## Doctrine of Indoor Management (Turquand Rule)
Origin: Established in Royal British Bank v. Turquand (1856).
### Core Principle
- Persons dealing with the company cannot be assumed to have knowledge of the internal proceedings/affairs of the company.
- Outsiders need not enquire whether necessary meetings were convened/held properly or whether necessary resolutions were passed properly.
- They are entitled to assume that all internal procedures have been complied with.
- This protects external parties from internal irregularities of the company.
### DIM vs Doctrine of Constructive Notice (DCN)
| Aspect | Doctrine of Constructive Notice | Doctrine of Indoor Management |
|---|---|---|
| Protects | The company against outsiders | Outsiders against the company |
| Presumption | Outsiders presumed to know contents of public docs (MoA/AoA) | Outsiders need not check internal compliance |
| Role | Burden on outsider to know publicly filed docs | Safeguard against abuse of DCN by the company |
### Basis / Rationale for DIM
- Internal proceedings of a company are not matters of public knowledge.
- Without DIM, companies could escape liability to creditors by claiming officials lacked authority — DIM prevents this abuse.
### Leading Case: Royal British Bank v. Turquand (1856)
- Facts: Directors of a company borrowed money without passing the resolution at GM as required by AoA.
- Held: The company was bound by the borrowing. The bank was entitled to assume the resolution had been duly passed. DIM was recognised as an exception to DCN.
### Exceptions to DIM (i.e., when DCN applies and DIM does NOT protect the outsider)
#### (a) Knowledge of Irregularity
If the outsider has actual knowledge of the irregularity, DIM is not available.
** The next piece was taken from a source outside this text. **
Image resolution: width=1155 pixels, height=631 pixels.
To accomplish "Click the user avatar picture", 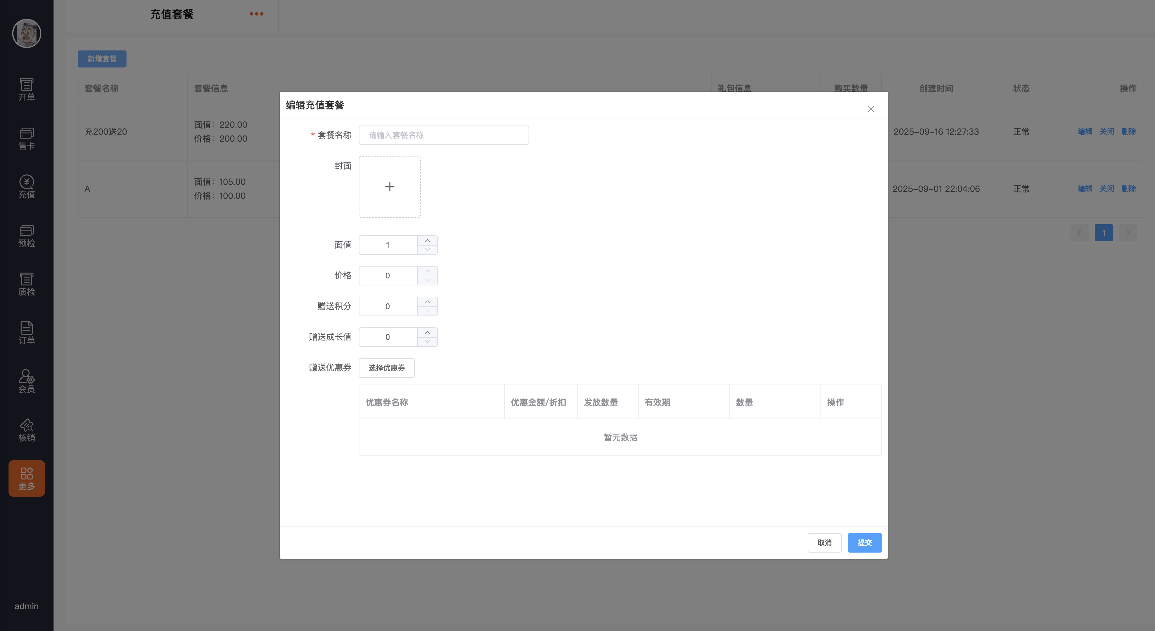I will tap(26, 34).
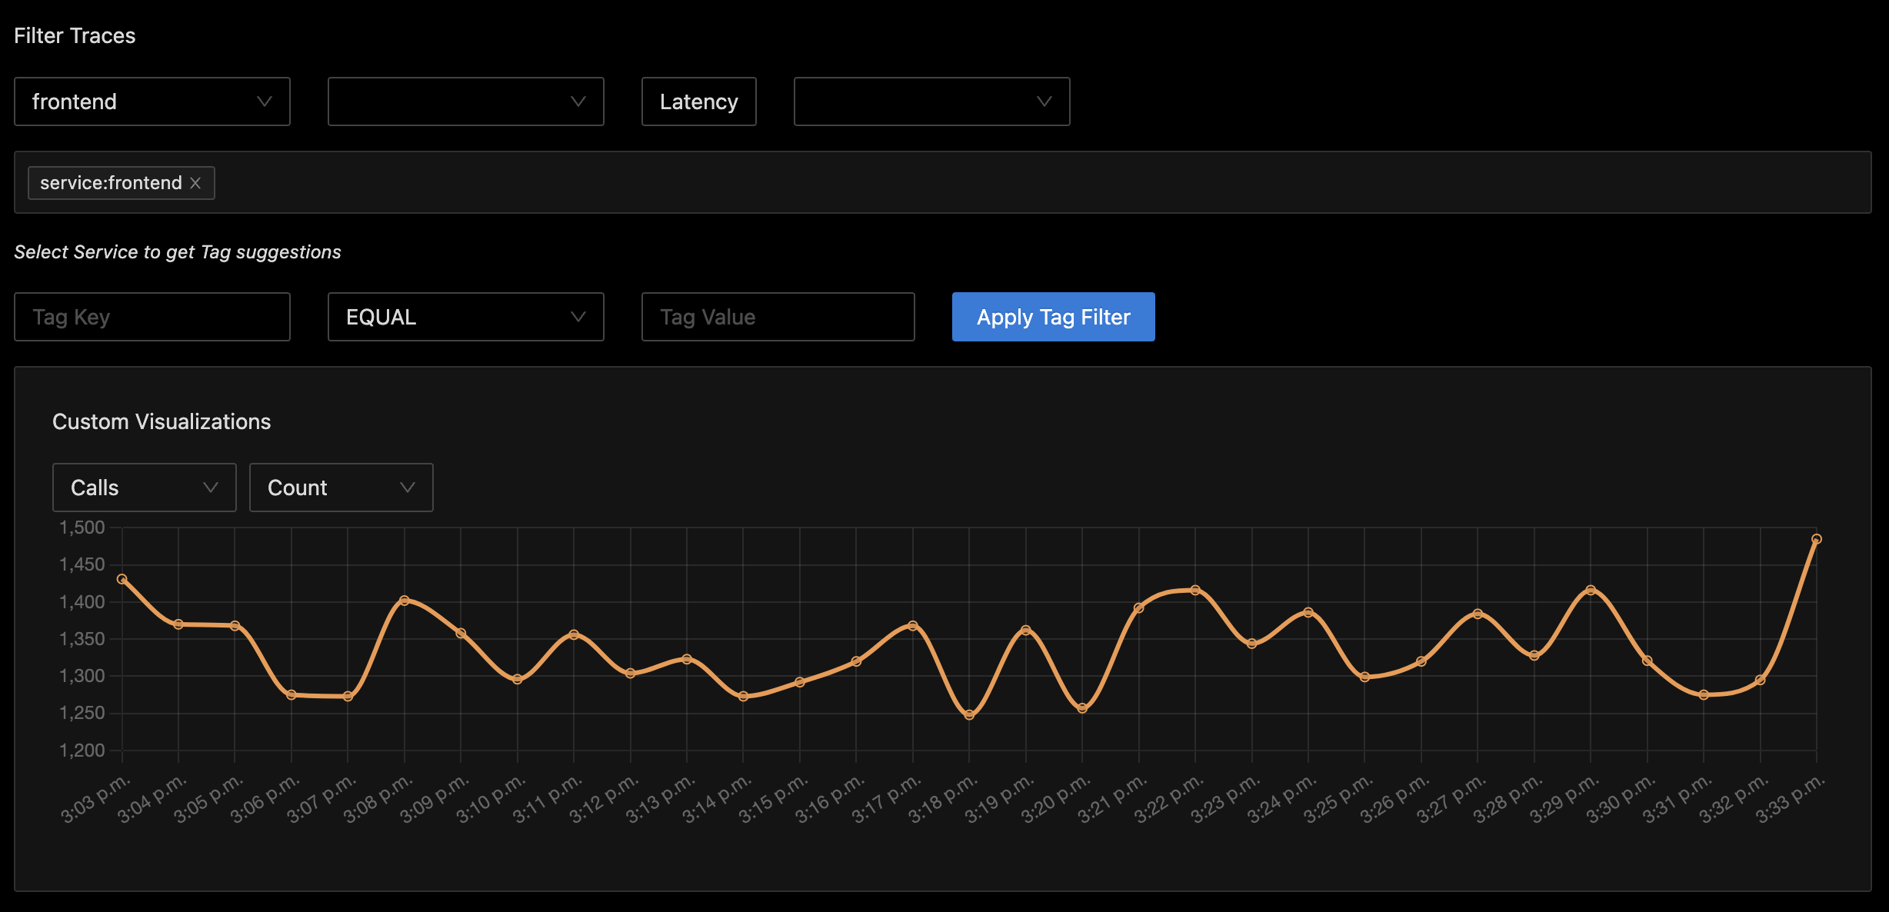Open the Calls metric dropdown chevron

tap(210, 487)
They may even be treated as part of the irregularity.
#### (b) Negligence / Suspicious Circumstances
If irregularities could be discovered with minimum effort, or circumstances are suspicious enough to invite enquiry, and the outsider fails to enquire, DIM does not apply.
#### (c) Forgery
DIM does not apply where a document is forged. Nothing can validate forgery; a company is never bound by forged documents of its officers.
#### (d) Non-existence of Agency
If the very existence of the agency relationship is in question (e.g., a person claims to be a director but was never appointed), the outsider cannot rely on DIM.
#### (e) Act Ultra Vires the Company
If the act is ultra vires the company itself (outside MoA objects), the outsider cannot enforce it by relying on DIM.